С точки зрения теологии, крылатый бык, «керуб» (во множественном числе «керубим») – один из древнейших символов божества. Крылатый бык - символ и Евангелия от Луки, как крылатый лев – Евангелия от Марка, и это из пророка Иезекииля, который видел херувимов с лицами быка, орла и человека.

В сущности, это простейший вопрос: откуда я знаю, что я – это я? Что я бодрствую, а не сплю? Что я человек, а не ласточка, которая спит и во сне видит себя человеком?

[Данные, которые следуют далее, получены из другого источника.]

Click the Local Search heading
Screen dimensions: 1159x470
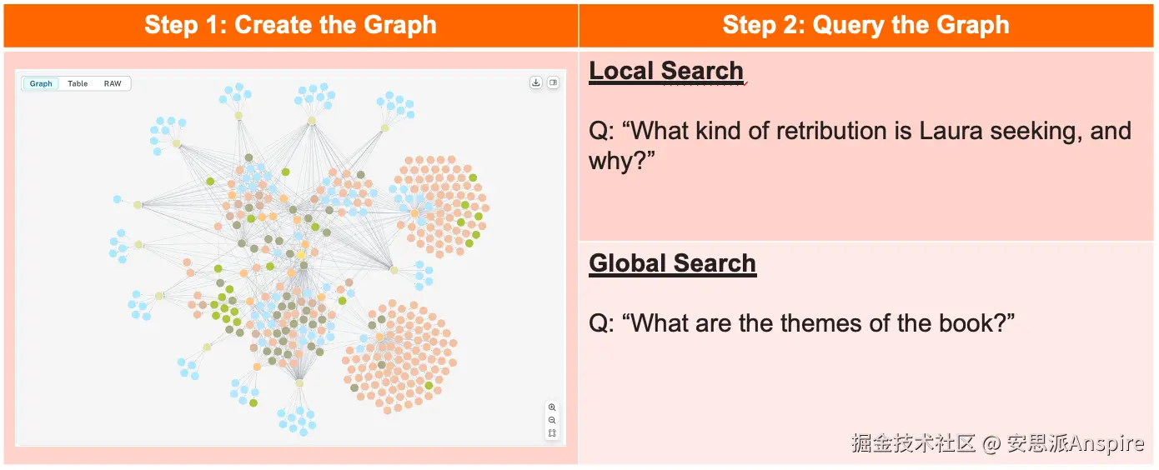(x=666, y=72)
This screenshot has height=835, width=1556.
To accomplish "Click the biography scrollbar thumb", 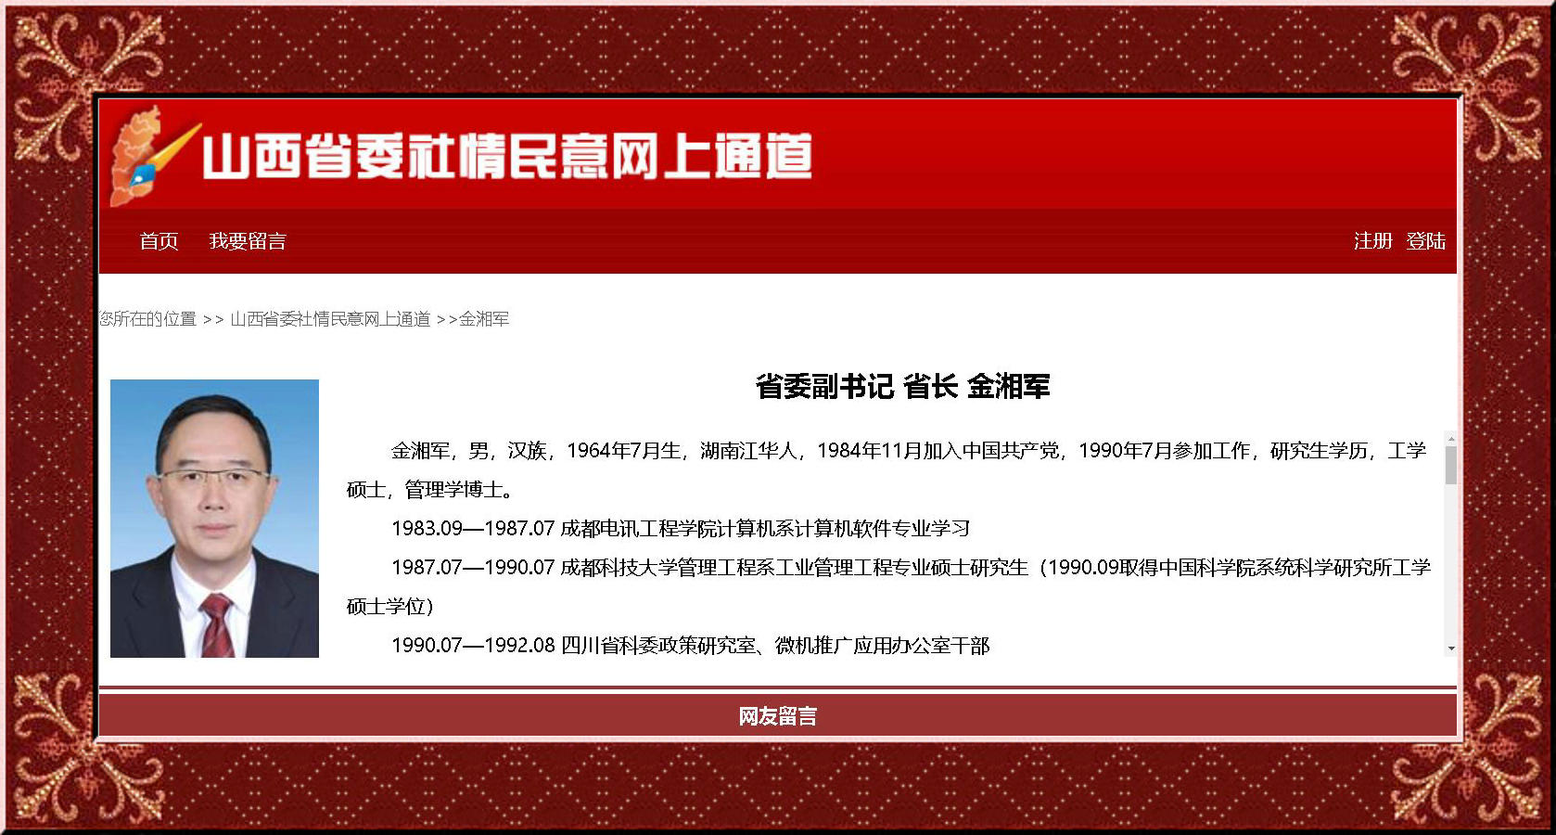I will point(1450,465).
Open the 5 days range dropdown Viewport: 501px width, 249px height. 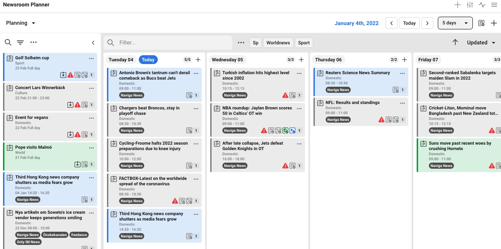[x=455, y=23]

В конце концов, проблема не в том, человек, бык или ласточка. Иисуса с барашком сравнивают верующие в то, что Он – Христос. Проблема в крыльях или, говоря проще, в Воскресении. Не в том, чтобы сбежать с бойни. Сбежать и взлететь вещи разные, иначе бы христиане восхищались отречением апостола Петра, а не его оковами и мученической смертью - а в том, чтобы воскреснуть. Бессмертие – ничто, воскресение – всё. И это всё – во всём. Не после смерти, а вот сейчас.

Так что «обожение», «преображение», «теозис» и прочие деификации – лишь новые имена для Воскресения. В чём разница между воскресшим человеком и воскресшим Богом? В чём разница одного ослепительного сияния от другого ослепительного сияния?

Проблема не в том, чтобы избежать смерти (сам Иисус – «кнехт», и скорее бычок, чем ласточка), а в том, чтобы не избежать Воскресения. А это, увы, бывает, потому что к Воскресению не везут в товарных вагонах, за что, впрочем, отдельная слава Богу.